After almost two years, News Corp.’s grand tablet-based experiment known as The Daily came crashing to a halt when it was announced that it’s closing shop on Dec. 15.
The post-mortem on the effort will point fingers in many directions. There’s a case to be made that The Daily’s failure is not so much of its own making but is actually an indictment of the notion of iPad publishing. In that case, you could say that the real culprit was Steve Jobs.
“The Daily was already the top downloaded news app in the app store, which leads to question the iPad-publishing model in general,” said Ian Schafer, CEO of Deep Focus. “If by being the No. 1 on the platform isn’t successful enough, maybe something on the platform needs to change. I’d argue Apple has as much to do with that as The Daily.”
That said, The Daily and News Corp. weren’t blameless in hastening its demise. At several turns, the publication made bad bets. Hindsight is, of course, 20/20, but it’s now clear these decisions were major factors in The Daily’s collapse after just 22 months.
The first error was in its business model. The idea was The Daily would thrive by coupling an ad model with a subscription base, something most publications ignored in the rush to the Web. The problem is that not enough people thought the product The Daily produced simply was that valuable. It lured people in with free subscriptions, only to lose them when it came time to actually pay $40 a year.
This big bet on subscriptions, tethering The Daily to Apple’s tablet platform, didn’t pay off. It not only didn’t pay off financially, but it revealed a fundamental business-design flaw. The Daily operated in a vacuum, cut off from the wider Web that doomed it to irrelevance.
“Fundamentally, the issue is The Daily wasn’t connected,” said Adam Lavelle, chief strategy officer at iCrossing. “It was literally a walled garden. It didn’t have a lot of connective tissue to the live Web. The value proposition was a little bit tenuous. News is sourced socially into experiences consumers find digestible. The Daily was a news factory that had a digital distribution platform, but it wasn’t connected. Once you were in The Daily, it wasn’t connected out to other things.”
This had a cascading effect. Operating on an island, stuck in a subscription straitjacket, The Daily simply couldn’t attract a large enough audience. It amassed just 100,000 readers, a pittance in the digital world. Its splashy launch had advertisers like Verizon, Virgin America and Pepsi. But advertising is about scale. Without it, there’s not much for even the best ad sales people to sell.
At the same time, The Daily had champagne taste on a beer budget. It had a staff of about 200, which is simply an untenable cost base for a publication creating such a tiny audience. It would have been better served to start small and grow, and temper expectations.
With such a small audience, The Daily could not compete on scale.

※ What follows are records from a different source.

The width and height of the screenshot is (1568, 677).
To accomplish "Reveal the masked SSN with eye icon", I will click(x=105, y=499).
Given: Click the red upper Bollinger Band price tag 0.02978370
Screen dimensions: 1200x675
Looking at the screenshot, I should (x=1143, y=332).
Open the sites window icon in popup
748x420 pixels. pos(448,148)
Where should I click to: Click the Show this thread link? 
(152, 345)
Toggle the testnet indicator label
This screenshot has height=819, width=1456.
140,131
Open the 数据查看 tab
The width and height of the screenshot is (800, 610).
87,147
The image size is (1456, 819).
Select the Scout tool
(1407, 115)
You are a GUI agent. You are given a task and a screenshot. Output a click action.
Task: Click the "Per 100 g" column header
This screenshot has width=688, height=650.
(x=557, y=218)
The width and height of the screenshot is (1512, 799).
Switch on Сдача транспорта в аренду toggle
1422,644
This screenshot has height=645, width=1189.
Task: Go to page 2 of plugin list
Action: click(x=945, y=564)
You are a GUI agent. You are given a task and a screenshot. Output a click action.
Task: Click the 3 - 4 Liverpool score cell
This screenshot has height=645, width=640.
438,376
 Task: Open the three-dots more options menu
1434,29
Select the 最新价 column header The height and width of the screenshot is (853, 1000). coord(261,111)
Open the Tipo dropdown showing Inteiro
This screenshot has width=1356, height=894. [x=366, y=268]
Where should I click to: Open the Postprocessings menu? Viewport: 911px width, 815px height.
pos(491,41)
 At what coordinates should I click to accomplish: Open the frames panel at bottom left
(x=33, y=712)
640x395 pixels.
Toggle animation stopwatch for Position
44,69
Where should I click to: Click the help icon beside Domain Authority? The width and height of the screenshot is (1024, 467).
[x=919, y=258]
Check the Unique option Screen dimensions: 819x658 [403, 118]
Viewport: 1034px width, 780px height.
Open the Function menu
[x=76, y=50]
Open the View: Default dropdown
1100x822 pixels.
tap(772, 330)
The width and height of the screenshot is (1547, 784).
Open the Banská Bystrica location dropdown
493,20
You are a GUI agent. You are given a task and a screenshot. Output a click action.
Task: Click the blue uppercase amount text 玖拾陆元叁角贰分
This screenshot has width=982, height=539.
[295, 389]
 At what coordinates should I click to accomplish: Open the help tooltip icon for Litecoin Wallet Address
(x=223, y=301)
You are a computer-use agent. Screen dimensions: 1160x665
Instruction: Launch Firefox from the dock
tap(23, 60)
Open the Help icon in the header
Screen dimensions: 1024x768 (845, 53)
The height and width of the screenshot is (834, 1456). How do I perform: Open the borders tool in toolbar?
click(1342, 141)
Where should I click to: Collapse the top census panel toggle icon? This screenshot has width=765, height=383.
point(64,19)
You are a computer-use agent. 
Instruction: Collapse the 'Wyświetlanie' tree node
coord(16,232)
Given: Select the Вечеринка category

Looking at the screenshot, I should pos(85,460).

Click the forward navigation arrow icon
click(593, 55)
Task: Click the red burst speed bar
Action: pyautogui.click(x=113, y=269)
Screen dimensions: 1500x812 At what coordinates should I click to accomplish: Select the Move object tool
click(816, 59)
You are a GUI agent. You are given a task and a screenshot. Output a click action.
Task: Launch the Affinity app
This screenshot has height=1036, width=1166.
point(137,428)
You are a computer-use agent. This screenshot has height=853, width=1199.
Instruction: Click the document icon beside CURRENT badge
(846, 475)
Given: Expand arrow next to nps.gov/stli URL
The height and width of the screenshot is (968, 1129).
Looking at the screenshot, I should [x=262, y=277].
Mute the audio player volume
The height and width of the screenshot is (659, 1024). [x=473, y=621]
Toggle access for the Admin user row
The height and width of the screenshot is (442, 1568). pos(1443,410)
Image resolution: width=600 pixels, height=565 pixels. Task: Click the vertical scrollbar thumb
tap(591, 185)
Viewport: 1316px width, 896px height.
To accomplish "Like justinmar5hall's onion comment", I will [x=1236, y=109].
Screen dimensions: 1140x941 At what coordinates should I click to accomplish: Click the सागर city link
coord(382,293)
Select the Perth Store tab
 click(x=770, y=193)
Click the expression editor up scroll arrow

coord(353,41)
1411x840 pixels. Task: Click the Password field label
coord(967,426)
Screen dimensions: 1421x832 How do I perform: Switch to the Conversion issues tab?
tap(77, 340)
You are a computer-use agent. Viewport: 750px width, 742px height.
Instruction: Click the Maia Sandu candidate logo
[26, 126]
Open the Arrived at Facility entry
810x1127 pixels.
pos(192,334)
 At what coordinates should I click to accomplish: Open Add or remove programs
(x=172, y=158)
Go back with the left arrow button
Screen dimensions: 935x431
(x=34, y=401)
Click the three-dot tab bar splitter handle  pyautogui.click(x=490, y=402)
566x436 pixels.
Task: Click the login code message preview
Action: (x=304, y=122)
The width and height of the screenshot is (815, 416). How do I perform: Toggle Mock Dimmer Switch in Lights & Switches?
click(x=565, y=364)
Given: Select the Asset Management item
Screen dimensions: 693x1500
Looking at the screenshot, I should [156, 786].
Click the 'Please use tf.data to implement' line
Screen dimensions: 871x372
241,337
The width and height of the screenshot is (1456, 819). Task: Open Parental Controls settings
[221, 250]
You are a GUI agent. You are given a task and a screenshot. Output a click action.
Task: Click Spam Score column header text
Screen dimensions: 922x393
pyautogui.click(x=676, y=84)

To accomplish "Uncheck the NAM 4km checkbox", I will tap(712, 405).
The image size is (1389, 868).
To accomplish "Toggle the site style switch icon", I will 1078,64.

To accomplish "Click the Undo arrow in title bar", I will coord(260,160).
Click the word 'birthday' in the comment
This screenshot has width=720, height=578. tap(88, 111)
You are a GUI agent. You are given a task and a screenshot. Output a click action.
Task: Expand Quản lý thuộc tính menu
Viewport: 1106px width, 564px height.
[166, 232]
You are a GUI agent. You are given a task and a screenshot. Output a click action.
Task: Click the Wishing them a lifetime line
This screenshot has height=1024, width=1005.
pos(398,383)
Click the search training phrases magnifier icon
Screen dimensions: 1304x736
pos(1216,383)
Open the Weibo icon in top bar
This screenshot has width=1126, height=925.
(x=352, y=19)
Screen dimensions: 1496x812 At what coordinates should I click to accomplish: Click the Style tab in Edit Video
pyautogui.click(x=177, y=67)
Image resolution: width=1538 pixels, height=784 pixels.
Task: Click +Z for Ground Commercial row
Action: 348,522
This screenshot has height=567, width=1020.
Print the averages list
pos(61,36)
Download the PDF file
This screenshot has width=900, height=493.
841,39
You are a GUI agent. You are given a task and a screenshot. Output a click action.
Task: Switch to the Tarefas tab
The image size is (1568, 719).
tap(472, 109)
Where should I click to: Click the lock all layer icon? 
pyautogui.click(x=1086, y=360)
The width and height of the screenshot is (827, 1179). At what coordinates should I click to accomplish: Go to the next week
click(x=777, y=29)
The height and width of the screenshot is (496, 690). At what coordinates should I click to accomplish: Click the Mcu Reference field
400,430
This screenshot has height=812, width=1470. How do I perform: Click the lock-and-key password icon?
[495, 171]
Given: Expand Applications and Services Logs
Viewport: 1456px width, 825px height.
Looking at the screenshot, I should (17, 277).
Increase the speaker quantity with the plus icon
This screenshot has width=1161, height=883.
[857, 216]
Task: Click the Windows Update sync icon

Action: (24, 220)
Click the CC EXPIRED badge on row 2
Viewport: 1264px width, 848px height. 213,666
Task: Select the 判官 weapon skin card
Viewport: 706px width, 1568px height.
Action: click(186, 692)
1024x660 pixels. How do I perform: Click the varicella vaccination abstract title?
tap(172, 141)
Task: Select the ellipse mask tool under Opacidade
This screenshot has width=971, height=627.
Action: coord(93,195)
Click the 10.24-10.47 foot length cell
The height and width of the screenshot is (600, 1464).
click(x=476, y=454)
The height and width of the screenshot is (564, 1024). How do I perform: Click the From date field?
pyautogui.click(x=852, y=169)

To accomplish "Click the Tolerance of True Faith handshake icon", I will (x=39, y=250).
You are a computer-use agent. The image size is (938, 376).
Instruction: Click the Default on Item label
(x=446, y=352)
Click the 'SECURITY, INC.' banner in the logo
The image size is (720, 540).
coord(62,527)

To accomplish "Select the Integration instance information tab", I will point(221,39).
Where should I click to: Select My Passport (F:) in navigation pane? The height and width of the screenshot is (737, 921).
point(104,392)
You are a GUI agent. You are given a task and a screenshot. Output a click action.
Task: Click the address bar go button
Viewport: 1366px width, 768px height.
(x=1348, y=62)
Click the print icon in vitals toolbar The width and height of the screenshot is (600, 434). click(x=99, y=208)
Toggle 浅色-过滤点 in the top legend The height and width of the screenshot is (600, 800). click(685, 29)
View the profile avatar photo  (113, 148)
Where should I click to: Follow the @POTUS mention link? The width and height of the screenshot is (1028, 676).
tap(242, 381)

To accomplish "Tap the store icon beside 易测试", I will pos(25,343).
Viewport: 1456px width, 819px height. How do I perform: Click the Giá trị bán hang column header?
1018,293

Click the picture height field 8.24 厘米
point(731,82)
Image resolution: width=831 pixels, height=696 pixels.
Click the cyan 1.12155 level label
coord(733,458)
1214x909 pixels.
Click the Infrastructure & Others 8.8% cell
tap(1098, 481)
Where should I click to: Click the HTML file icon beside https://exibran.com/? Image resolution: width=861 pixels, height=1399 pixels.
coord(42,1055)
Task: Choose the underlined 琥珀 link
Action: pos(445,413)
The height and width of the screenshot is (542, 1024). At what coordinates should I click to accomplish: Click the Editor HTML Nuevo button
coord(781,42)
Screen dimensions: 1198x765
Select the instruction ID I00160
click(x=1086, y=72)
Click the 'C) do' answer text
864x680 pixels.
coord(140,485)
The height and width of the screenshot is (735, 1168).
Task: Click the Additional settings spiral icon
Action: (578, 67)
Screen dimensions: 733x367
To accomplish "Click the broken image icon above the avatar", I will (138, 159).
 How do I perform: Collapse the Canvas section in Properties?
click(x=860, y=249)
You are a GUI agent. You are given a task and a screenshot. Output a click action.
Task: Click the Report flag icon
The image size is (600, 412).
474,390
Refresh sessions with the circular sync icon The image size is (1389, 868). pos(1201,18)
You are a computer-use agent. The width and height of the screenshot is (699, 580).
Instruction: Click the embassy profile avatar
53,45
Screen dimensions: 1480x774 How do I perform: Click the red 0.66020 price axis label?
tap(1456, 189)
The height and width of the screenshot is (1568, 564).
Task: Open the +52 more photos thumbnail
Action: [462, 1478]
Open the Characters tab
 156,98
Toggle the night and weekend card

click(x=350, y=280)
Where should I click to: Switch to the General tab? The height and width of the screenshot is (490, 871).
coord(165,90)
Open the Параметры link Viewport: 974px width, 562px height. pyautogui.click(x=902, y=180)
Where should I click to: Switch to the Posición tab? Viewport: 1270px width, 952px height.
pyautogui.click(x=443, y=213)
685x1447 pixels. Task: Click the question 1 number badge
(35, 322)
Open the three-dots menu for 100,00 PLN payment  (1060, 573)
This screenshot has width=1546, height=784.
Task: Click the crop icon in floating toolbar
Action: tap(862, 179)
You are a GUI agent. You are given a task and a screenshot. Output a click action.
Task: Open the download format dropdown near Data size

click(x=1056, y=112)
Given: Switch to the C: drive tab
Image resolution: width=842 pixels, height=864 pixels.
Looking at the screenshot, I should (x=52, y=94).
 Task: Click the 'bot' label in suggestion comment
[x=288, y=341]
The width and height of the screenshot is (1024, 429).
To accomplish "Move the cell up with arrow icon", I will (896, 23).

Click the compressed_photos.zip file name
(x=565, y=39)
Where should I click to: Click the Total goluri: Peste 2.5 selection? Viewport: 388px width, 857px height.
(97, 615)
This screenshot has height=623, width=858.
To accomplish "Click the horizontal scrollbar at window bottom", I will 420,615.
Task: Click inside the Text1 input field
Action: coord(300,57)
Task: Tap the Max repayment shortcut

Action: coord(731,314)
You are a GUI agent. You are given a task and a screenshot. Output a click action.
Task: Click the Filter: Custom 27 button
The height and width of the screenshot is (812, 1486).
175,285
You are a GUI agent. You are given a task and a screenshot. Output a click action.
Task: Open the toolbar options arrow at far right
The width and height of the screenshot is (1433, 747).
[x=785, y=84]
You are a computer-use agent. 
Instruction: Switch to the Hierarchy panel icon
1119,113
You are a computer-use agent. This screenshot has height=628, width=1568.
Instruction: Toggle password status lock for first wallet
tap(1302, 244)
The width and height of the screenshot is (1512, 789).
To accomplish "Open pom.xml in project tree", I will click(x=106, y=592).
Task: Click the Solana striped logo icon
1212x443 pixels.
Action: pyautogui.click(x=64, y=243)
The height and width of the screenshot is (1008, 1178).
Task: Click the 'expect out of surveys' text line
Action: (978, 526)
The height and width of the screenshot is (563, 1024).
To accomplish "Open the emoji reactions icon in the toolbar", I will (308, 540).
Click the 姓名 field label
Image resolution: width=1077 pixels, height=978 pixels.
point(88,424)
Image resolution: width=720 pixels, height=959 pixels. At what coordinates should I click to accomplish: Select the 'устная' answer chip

It admirably took a less-is-more philosophy with its ads. Instead of cluttering up a page with the desktop riot of banner ads, it sold only full-page interactive interstitial. That’s a tough sell when your audience is so small. “Richness of an ad doesn’t make up for the fact that circulation isn’t high enough,” said Schafer.
In the end, it’s easy to say The Daily was doomed from the start. After all, many said just that. The hope is that the mistakes it made will at least provide a road map of the pitfalls for those to come in trying to figure out a modern publishing model for the post-desktop era.